Na última jornada, no entanto, não há mais nenhuma razão para que os jogos comecem à mesma hora a não ser para evitar que uma equipa num dos jogos possa alterar a sua postura sabendo antecipadamente como acabou o outro jogo, assim permitindo que haja competitividade até final. E toda a gente sabe disso, ou pelo menos não pode razoavelmente ignorá-lo.

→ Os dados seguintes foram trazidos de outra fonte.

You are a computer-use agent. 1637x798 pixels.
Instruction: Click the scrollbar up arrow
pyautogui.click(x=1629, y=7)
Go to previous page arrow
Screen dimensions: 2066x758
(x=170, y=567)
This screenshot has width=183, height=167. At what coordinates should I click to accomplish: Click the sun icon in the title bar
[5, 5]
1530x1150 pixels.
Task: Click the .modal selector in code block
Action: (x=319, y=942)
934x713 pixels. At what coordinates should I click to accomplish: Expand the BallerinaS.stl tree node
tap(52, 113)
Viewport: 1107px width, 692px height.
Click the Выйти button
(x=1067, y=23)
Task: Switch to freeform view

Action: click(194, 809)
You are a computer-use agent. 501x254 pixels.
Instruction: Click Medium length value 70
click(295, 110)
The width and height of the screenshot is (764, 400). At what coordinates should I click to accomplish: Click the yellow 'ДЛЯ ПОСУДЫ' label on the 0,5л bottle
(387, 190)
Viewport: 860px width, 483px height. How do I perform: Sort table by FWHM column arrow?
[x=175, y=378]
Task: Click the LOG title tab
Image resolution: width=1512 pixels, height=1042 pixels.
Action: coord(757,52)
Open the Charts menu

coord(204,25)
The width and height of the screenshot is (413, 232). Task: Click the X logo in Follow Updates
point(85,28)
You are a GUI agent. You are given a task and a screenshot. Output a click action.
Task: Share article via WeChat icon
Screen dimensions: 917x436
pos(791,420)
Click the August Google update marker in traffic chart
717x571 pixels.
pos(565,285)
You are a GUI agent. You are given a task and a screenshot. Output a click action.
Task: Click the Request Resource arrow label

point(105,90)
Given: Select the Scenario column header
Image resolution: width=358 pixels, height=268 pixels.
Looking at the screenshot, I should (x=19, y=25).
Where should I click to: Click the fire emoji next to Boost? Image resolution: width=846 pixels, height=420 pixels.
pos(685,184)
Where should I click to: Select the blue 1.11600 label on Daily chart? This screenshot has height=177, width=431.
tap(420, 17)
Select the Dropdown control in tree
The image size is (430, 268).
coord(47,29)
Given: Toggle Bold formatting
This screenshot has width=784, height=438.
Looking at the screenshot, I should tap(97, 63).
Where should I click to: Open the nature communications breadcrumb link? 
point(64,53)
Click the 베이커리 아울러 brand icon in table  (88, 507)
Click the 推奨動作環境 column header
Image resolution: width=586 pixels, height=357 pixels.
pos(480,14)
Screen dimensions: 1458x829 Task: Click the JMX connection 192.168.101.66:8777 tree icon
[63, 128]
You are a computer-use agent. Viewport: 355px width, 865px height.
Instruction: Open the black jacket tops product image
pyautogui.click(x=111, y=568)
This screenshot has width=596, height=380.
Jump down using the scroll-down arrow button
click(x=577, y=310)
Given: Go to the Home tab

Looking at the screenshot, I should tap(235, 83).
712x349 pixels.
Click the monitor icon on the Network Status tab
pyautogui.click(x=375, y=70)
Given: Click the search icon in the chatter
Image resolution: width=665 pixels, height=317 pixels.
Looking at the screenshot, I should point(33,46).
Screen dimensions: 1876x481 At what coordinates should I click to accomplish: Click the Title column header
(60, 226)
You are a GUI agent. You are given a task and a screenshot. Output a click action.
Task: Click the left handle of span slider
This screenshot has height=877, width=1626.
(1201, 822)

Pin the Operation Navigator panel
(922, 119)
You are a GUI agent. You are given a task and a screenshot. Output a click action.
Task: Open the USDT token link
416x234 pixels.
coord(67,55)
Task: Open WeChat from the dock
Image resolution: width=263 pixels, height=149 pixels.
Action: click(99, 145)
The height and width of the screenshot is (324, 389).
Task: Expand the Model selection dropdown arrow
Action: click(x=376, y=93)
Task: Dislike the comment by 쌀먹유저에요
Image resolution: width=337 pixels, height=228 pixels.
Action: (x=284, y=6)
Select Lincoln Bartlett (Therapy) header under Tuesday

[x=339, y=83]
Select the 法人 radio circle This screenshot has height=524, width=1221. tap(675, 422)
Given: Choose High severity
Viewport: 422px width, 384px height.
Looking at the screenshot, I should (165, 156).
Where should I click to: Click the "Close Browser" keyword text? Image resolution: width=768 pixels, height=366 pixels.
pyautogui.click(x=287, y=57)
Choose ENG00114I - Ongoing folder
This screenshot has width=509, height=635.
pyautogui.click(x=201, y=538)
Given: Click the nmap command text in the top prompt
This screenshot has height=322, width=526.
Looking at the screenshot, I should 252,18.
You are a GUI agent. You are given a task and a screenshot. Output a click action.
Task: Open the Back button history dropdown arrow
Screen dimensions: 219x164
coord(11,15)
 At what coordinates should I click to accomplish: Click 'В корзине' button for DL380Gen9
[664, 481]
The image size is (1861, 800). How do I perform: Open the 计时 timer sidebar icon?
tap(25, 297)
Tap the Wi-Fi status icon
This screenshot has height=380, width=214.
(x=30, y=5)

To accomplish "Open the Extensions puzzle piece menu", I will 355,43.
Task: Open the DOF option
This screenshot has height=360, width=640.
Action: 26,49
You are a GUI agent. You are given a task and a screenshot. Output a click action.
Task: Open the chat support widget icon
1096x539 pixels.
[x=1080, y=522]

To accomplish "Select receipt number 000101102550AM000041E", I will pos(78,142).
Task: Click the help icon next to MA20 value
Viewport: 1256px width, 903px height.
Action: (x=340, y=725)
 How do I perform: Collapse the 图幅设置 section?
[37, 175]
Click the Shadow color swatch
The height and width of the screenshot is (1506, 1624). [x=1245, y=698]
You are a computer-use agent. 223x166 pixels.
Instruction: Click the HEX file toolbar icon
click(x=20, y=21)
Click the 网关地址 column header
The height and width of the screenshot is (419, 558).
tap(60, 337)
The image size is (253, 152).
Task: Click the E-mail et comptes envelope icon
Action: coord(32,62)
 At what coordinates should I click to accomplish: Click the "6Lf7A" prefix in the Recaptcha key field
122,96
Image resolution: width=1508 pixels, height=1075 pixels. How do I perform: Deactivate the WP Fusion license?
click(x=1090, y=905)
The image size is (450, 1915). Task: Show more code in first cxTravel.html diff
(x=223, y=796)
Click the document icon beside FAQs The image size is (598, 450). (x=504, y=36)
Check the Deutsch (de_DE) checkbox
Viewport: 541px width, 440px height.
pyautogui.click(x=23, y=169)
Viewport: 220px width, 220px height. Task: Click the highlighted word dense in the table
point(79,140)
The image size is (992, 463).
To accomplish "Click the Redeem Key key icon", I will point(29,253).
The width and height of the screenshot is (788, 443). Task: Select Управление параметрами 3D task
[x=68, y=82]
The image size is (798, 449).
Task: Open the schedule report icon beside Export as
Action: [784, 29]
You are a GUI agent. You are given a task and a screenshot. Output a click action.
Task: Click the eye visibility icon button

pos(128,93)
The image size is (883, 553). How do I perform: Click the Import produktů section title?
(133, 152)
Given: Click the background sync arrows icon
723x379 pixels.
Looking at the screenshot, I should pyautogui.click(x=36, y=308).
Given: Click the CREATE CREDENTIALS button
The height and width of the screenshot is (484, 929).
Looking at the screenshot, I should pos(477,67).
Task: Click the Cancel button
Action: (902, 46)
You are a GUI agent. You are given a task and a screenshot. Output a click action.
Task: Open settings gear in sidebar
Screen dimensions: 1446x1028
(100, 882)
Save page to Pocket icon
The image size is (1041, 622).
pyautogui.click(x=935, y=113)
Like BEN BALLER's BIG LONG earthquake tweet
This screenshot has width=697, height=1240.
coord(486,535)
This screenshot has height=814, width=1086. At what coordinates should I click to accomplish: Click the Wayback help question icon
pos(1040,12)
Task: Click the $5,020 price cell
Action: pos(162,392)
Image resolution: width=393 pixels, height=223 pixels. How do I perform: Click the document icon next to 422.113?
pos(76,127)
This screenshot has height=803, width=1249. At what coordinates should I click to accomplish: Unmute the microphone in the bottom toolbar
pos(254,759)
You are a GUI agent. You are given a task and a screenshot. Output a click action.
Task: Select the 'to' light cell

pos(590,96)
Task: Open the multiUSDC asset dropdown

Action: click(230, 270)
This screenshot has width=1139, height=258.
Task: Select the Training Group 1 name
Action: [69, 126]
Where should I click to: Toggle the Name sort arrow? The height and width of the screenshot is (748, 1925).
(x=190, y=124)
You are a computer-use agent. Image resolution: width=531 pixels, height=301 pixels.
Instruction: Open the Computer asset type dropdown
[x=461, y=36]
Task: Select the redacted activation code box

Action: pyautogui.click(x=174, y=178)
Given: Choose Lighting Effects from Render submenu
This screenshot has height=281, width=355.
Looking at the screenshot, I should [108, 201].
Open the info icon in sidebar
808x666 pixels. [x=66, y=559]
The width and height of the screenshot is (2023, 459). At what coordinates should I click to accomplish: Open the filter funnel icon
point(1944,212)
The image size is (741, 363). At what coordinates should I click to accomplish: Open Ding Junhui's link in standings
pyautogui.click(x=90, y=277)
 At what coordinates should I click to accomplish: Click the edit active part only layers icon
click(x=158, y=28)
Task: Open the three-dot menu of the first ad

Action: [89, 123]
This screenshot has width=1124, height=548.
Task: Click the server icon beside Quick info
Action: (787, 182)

Assim sendo, trata-se de uma questão de bom senso: poderia o FCP ignorar que, iniciando-se o jogo três minutos mais tarde, isso lhe traria em abstracto uma vantagem competitiva em relação ao SCP?
Não podia.
E como não consegue demonstrar que fez tudo o que podia para evitar o atraso, já que não apresentou assim que pôde uma justificação, então necessariamente há dolo, e não mera negligência. O FCP não podia ignorar que ao agir como agiu iria causar prejuízo ao SCP e à regularidade da competição. Aliás as desculpas esfarradas só o provam ainda mais.